Data extracted from a collection

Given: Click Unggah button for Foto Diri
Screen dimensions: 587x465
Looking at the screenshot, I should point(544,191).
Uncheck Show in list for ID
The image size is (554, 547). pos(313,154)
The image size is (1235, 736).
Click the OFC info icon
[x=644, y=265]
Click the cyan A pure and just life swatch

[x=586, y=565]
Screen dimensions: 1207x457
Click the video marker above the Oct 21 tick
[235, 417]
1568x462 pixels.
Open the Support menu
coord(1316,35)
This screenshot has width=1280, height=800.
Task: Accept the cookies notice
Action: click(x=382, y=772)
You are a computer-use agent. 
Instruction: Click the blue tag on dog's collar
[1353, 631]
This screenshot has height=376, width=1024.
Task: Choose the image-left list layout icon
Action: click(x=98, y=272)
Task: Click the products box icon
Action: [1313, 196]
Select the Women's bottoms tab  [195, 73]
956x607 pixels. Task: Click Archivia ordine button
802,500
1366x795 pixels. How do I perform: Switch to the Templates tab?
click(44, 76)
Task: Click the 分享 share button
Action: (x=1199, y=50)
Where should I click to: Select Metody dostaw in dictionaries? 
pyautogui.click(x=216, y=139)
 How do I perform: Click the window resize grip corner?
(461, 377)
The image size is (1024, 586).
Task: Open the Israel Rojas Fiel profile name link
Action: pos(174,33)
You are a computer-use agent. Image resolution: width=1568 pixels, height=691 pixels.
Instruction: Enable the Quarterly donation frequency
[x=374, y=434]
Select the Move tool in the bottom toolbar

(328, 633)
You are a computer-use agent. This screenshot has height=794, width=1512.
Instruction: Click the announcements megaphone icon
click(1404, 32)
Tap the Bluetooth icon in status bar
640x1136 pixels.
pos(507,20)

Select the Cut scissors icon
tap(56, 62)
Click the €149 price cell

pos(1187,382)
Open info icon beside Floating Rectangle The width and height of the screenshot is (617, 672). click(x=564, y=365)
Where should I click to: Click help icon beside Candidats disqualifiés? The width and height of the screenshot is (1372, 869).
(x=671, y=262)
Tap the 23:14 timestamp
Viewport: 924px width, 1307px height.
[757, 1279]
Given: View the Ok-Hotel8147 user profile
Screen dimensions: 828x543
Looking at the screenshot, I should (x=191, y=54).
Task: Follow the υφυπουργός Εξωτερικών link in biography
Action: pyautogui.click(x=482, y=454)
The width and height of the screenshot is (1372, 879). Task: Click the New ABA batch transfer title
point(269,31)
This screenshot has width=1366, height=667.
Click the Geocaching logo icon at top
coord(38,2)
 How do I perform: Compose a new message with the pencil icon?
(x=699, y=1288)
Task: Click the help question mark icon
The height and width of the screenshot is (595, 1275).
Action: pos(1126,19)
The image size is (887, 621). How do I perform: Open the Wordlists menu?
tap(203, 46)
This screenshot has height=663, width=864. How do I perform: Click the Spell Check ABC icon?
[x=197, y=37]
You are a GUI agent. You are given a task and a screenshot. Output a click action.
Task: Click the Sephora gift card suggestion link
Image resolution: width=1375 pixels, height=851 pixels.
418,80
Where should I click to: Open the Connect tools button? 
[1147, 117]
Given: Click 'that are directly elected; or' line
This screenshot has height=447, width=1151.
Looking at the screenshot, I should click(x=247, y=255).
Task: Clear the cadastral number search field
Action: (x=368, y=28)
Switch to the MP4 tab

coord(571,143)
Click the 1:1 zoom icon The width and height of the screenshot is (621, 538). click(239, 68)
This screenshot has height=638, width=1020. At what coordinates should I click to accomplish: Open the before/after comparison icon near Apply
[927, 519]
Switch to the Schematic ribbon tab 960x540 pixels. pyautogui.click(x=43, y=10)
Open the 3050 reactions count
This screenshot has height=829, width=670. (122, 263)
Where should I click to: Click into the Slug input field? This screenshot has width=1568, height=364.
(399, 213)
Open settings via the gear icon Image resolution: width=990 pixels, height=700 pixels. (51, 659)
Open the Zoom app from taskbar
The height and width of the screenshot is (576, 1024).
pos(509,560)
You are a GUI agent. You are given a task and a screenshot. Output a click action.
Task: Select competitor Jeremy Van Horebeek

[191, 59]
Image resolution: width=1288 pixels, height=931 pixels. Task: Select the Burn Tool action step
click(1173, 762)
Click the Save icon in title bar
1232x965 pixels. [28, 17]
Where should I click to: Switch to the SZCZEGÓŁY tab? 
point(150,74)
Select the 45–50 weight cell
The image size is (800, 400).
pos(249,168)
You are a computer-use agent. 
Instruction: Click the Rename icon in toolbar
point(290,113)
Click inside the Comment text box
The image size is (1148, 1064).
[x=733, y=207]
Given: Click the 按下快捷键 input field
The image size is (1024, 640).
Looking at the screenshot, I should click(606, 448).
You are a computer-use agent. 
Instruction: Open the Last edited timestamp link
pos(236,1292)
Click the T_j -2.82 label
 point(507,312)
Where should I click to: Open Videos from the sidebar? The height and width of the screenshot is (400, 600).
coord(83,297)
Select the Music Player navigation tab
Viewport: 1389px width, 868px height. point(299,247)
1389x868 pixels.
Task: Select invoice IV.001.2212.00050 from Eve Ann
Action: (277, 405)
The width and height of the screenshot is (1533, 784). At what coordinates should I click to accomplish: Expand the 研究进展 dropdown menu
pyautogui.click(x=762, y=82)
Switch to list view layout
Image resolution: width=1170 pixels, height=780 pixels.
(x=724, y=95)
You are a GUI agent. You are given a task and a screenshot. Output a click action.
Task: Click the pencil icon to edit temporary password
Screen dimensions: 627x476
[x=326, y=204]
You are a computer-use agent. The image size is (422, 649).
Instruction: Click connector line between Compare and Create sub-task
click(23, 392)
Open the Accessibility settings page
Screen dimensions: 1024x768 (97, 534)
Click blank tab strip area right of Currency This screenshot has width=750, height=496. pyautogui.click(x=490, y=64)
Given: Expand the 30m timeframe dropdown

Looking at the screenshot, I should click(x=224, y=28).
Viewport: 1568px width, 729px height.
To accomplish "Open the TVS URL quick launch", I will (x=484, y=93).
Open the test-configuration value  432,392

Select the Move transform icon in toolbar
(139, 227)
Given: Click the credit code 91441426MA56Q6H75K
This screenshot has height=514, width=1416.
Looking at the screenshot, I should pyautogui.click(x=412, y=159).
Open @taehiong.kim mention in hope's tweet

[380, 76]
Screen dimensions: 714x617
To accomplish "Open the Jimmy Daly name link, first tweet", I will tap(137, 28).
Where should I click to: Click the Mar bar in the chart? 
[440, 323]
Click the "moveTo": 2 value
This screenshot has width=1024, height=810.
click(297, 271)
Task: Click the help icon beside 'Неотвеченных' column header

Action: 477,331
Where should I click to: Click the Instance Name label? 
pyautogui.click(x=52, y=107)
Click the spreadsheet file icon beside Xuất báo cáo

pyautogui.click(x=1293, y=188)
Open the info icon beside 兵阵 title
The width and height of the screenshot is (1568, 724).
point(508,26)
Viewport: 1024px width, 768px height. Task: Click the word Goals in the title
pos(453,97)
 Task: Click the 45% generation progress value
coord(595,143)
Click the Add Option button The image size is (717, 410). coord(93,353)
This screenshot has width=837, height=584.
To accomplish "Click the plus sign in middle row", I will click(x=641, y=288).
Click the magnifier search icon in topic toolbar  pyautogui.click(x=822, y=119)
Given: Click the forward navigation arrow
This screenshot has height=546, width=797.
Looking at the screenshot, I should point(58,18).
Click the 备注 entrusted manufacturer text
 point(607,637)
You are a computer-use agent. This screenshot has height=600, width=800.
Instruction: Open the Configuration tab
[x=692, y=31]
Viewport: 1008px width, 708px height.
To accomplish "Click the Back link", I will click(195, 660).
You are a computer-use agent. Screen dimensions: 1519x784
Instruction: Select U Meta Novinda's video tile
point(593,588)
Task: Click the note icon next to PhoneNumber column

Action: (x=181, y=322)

● PROBLEM TO SOLVE
What lines in the data include the string "computer"? Copy each one.

● YOUR SOLUTION
You are a computer-use agent. 
You are a computer-use agent. Image resolution: width=1568 pixels, height=691 pixels.
You are a computer-use agent. This screenshot has height=794, width=1512.
You are a computer-use agent. 
You are a computer-use agent. 
You are a computer-use agent. The image size is (422, 649).
You are a computer-use agent. This screenshot has height=600, width=800.
You are a computer-use agent. Screen dimensions: 1519x784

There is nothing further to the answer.